Thunder sailed for Halifax, Nova Scotia, arriving on 30 October and joined Sydney Force, the local escort and patrol force operating out of Sydney, Nova Scotia. In January 1942, the minesweeper transferred to the Western Local Escort Force as a convoy escort. The ship then bounced around among local forces, joining the Halifax Local Defence Force and then the Shelburne Force operating out of Shelburne, Nova Scotia, then back to Halifax Local Defence Force and finally Sydney Force.

The minesweeper sailed to Europe via the Azores in February 1944 as part of the Canadian contribution to the invasion of Normandy. After arriving on 13 March, the minesweeper was assigned to the 32nd Minesweeping Flotilla as the Senior Officer's Ship. Thunder transferred to the British 4th Minesweeping Flotilla in May. During D-day operations, the 4th Minesweeping Flotilla was assigned to sweep assault channel 4 in the American sector. Once that was completed the 4th Minesweeping Flotilla was ordered to sweep between the channels 3 and 4. Thunder and the 4th Minesweeping Flotilla continued their minesweeping duties off Normandy until 6 June, when they sailed back to Portland to sweep a new minefield that had been laid in the approaches to the harbour. This took the flotilla ten days to complete, after which Thunder was ordered to join American minesweepers for the assault on Cherbourg.

On 24 June, during the preliminary bombardment, the minesweeping force of which Thunder was a member, arrived off Point Barfleur in mid-afternoon. German shore-based gunfire began to splash down around the minesweepers after an hour, leading the escorting United States Navy destroyers to deploy a smokescreen and order the minesweepers to cut sweeps and retire. The following day during the assault, the minesweepers were deployed again. Shore-based gunfire began raining down on the minesweepers again. Thunder was hit by shrapnel from a near miss and the destroyers were once again forced to lay a smokescreen.

Thunder returned to Canada in August 1944 to undergo a refit at Sydney. The minesweeper returned to European waters in November and was assigned to the 31st Minesweeping Flotilla. In April 1945, the 31st Minesweeping Flotilla was assigned to the last large-scale combined operation in the European theatre.
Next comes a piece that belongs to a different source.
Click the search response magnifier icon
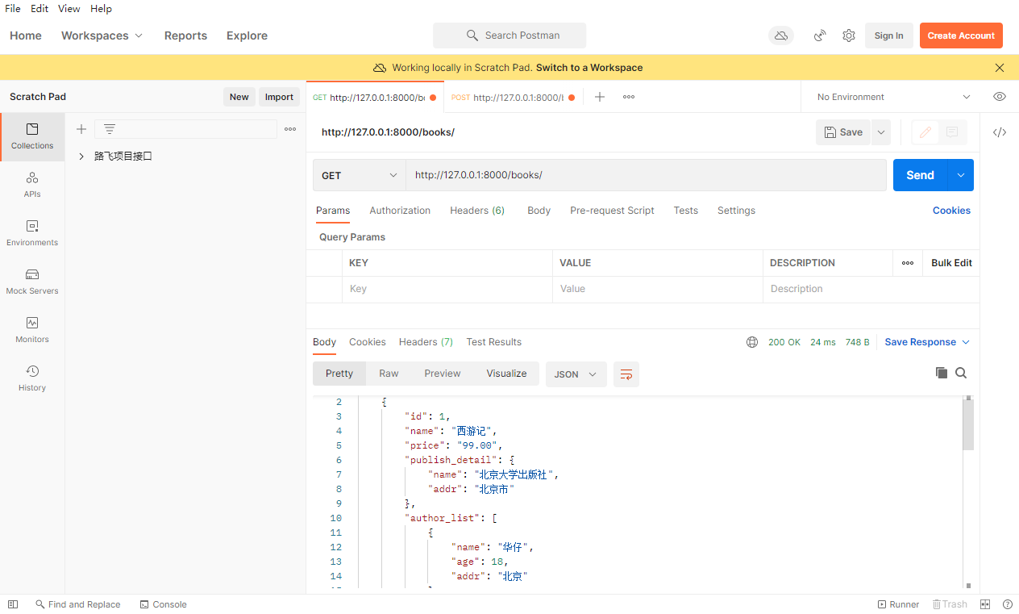tap(961, 373)
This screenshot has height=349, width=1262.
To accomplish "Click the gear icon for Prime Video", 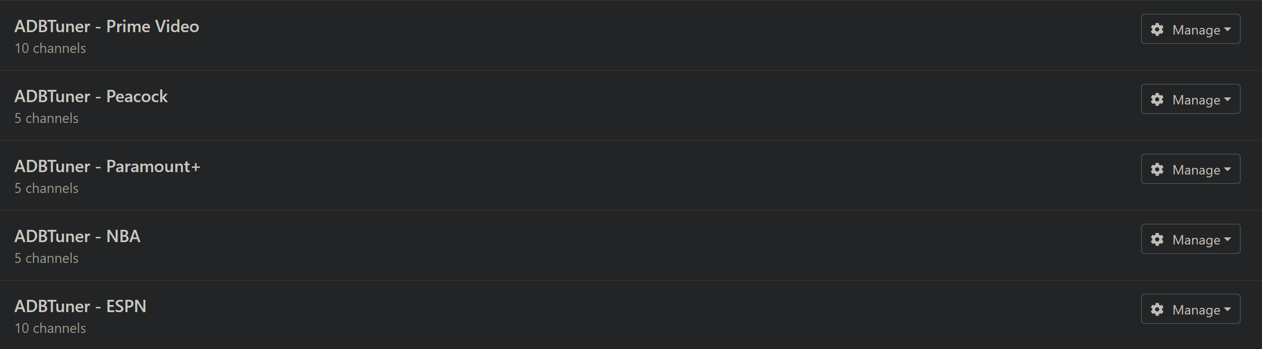I will (1157, 30).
Sailing to the Gironde estuary on 12 April, the minesweeping flotilla swept an invasion channel for the attack force landing in the area. Once their minesweeping duties were completed, the minesweepers performed an anti-submarine patrol in the area. They continued in these duties until 16 April when the minesweepers returned to Plymouth. While transiting the Bay of Biscay, Thunder accepted the surrender of the German auxiliary minesweeper FGi 07 and with a prize crew aboard, took the vessel back to the United Kingdom. Thunder and the 31st Minesweeping Flotilla spent the next five months sweeping the English Channel. Thunder remained in European waters until September, when the minesweeper returned to Canada. Thunder was paid off on 4 October 1945 and laid up. The ship was sold to Marine Industries in 1947 and broken up at Sorel, Quebec.